• The data:
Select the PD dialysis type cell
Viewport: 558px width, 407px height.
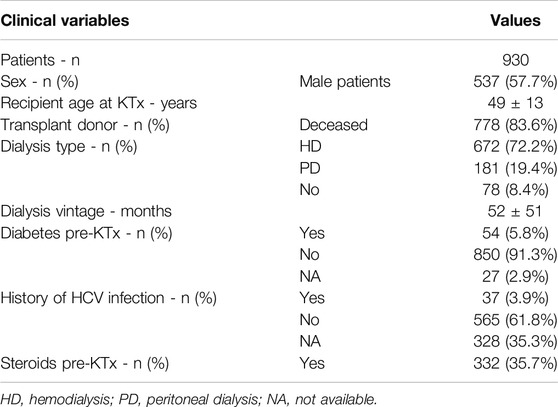point(310,168)
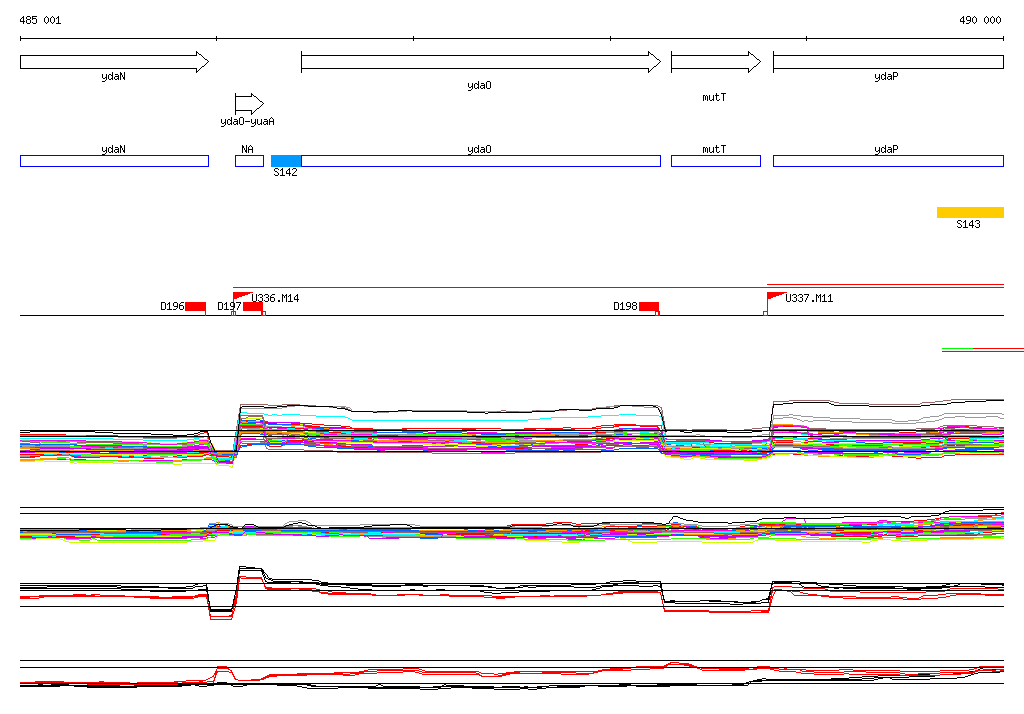Select the red D197 marker box

click(x=253, y=307)
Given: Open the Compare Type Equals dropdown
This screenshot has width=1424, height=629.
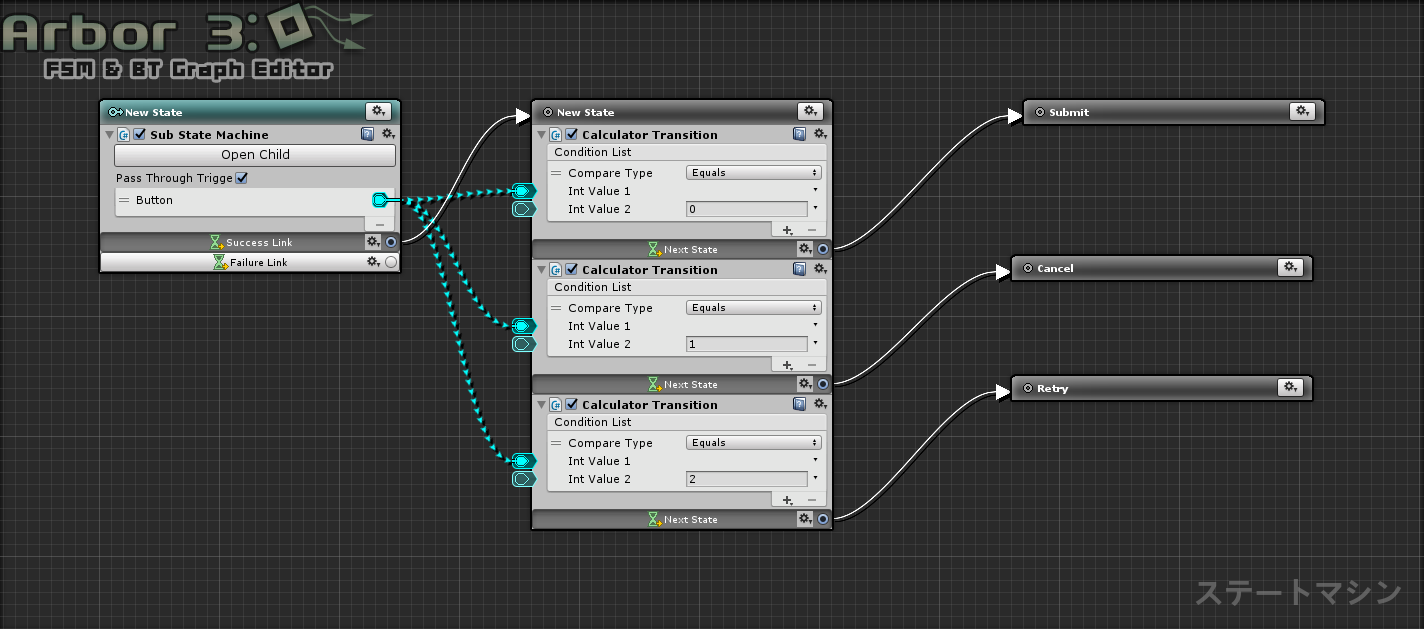Looking at the screenshot, I should tap(753, 172).
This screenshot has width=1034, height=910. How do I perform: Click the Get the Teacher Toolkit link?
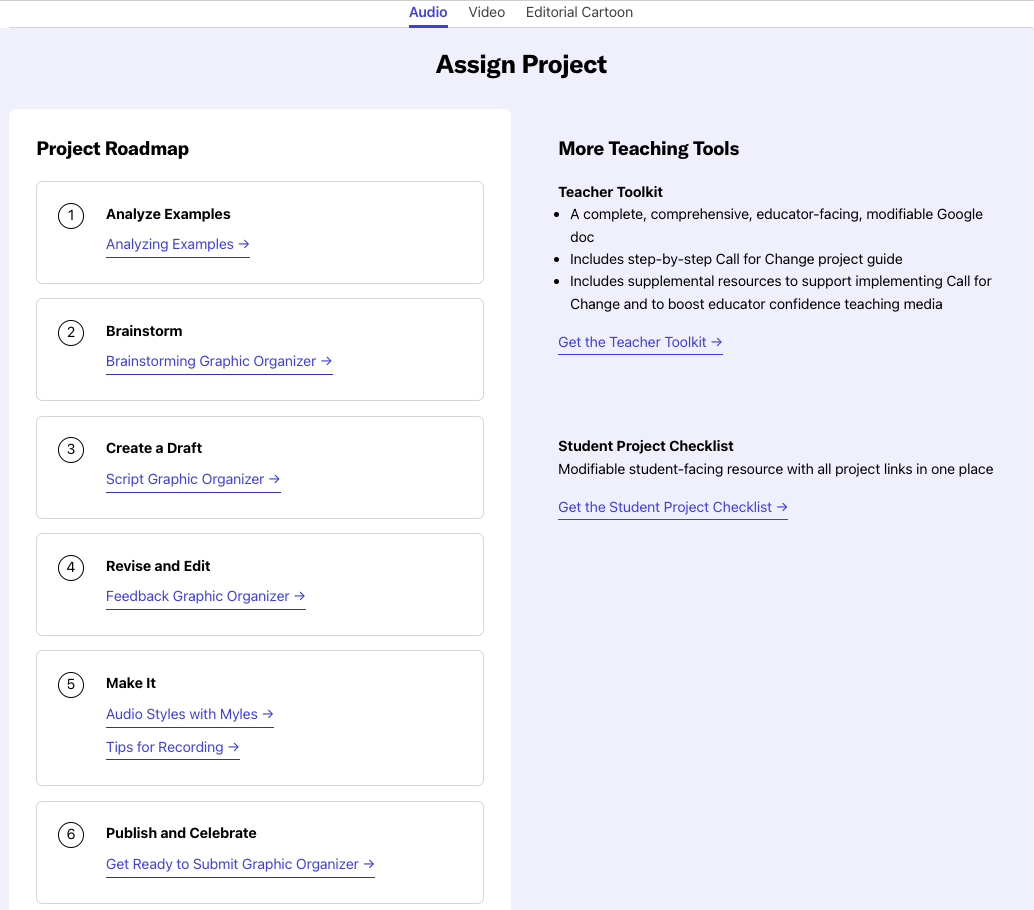640,342
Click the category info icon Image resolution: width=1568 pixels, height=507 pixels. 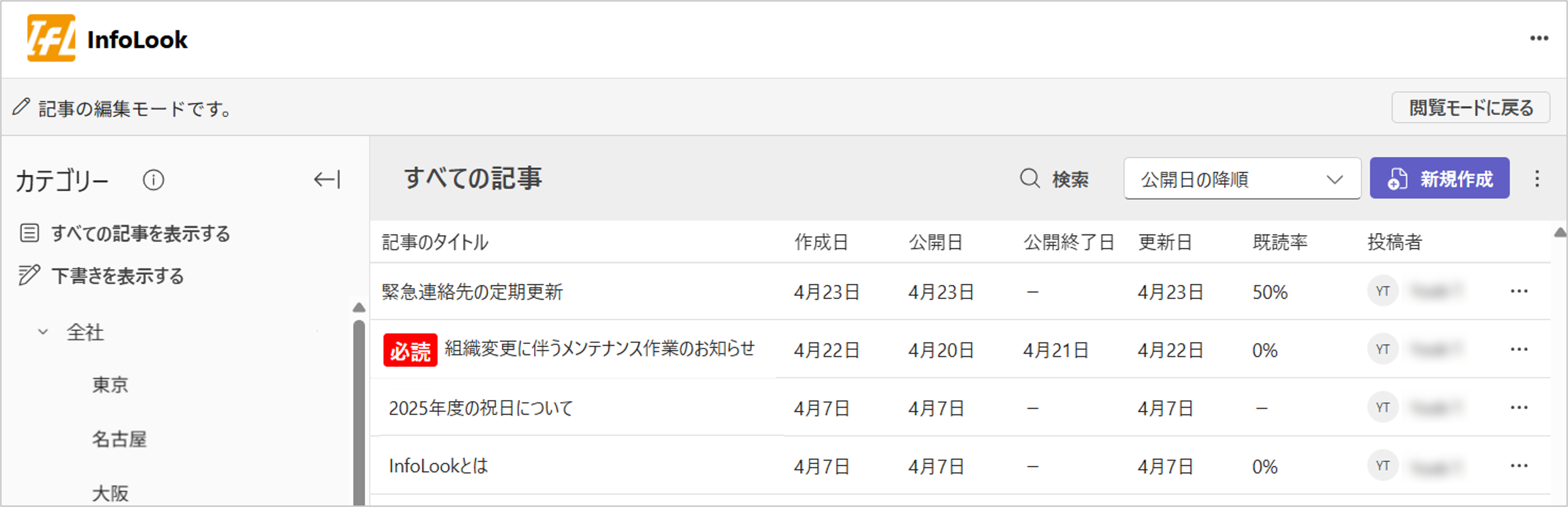coord(153,180)
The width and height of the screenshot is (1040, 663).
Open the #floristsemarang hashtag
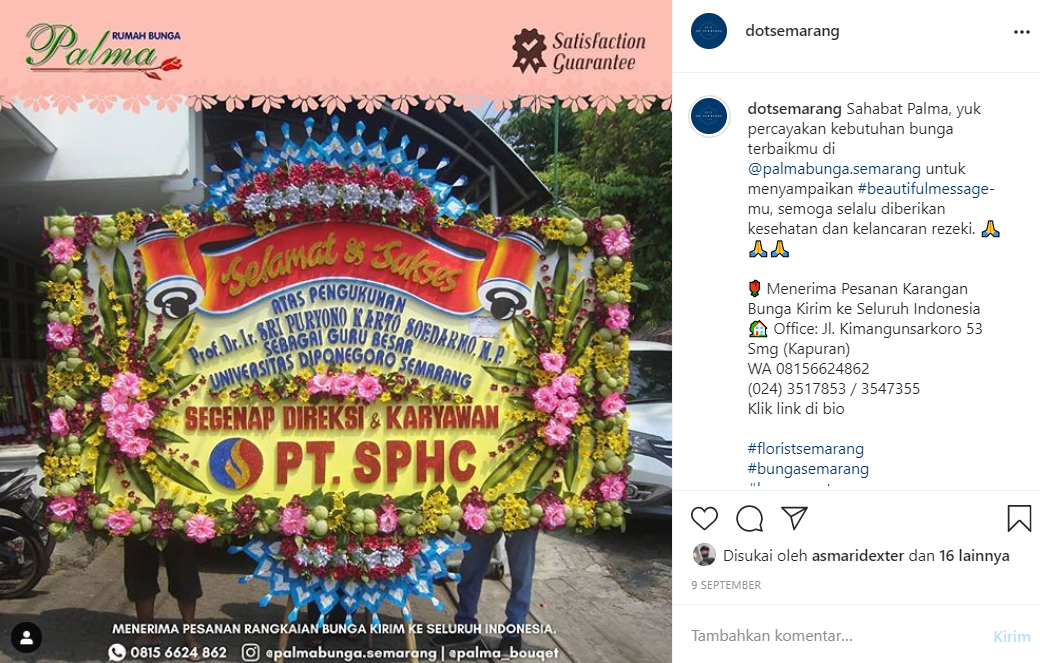click(805, 449)
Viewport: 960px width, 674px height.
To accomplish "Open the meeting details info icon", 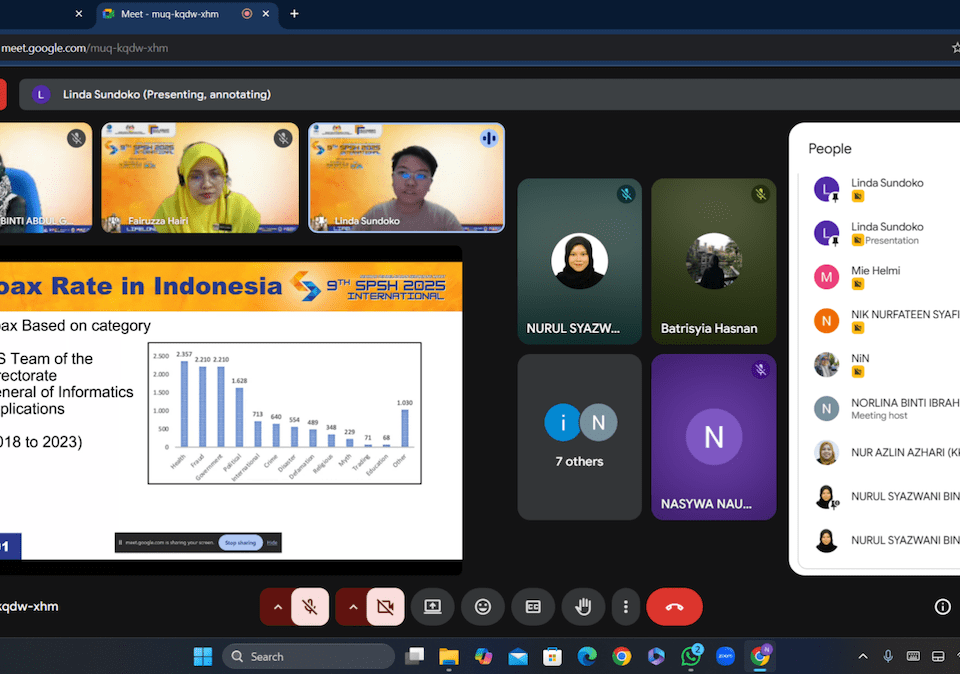I will pyautogui.click(x=942, y=606).
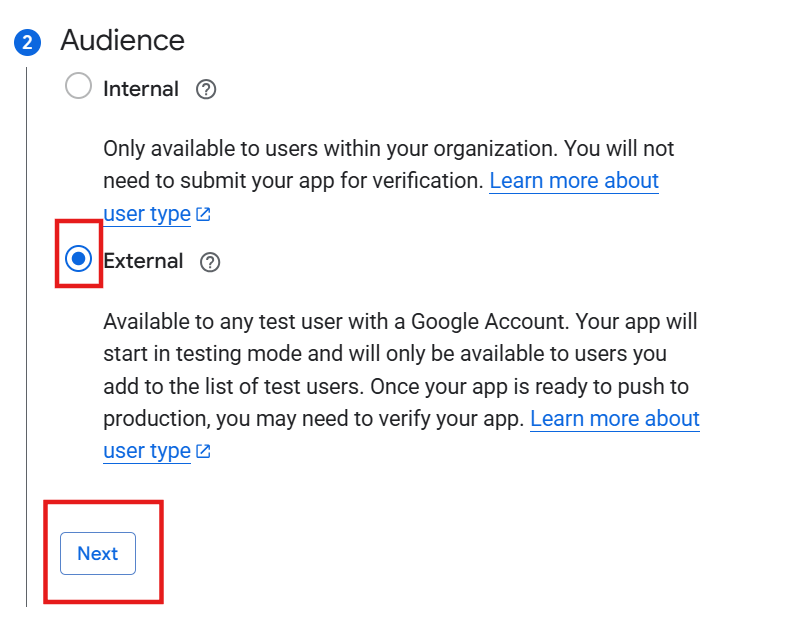Click 'user type' link text below External description
The height and width of the screenshot is (622, 792).
coord(146,451)
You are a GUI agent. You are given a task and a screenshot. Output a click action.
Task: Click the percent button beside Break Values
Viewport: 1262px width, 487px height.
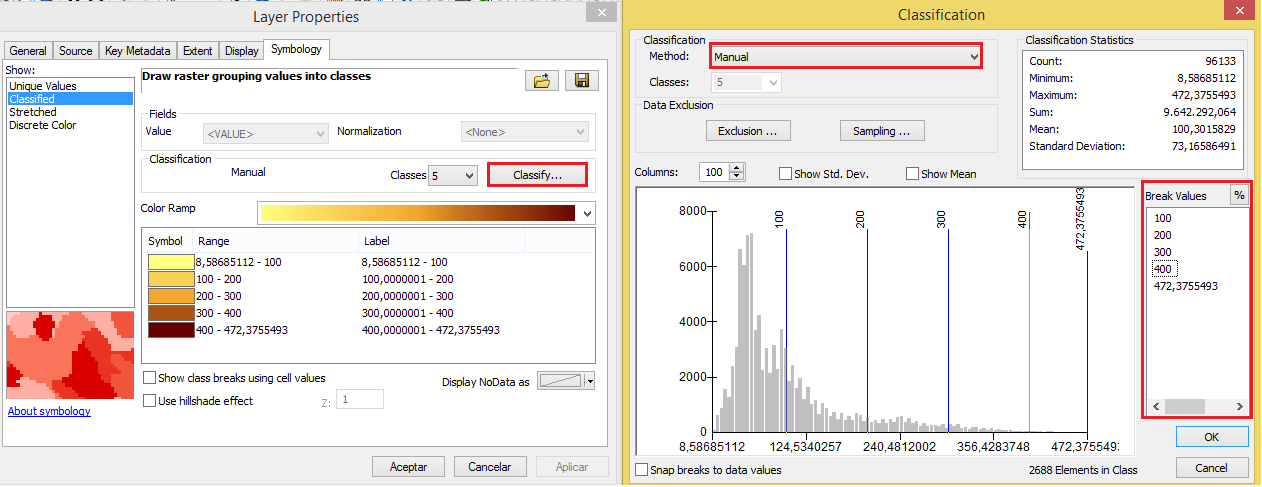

• What is needed: The answer must be an exact copy of the lines from the one that holds "Task: Click the" through the end of the data, both included, with no pictures.

• Response to the task:
Task: Click the percent button beside Break Values
Viewport: 1262px width, 487px height.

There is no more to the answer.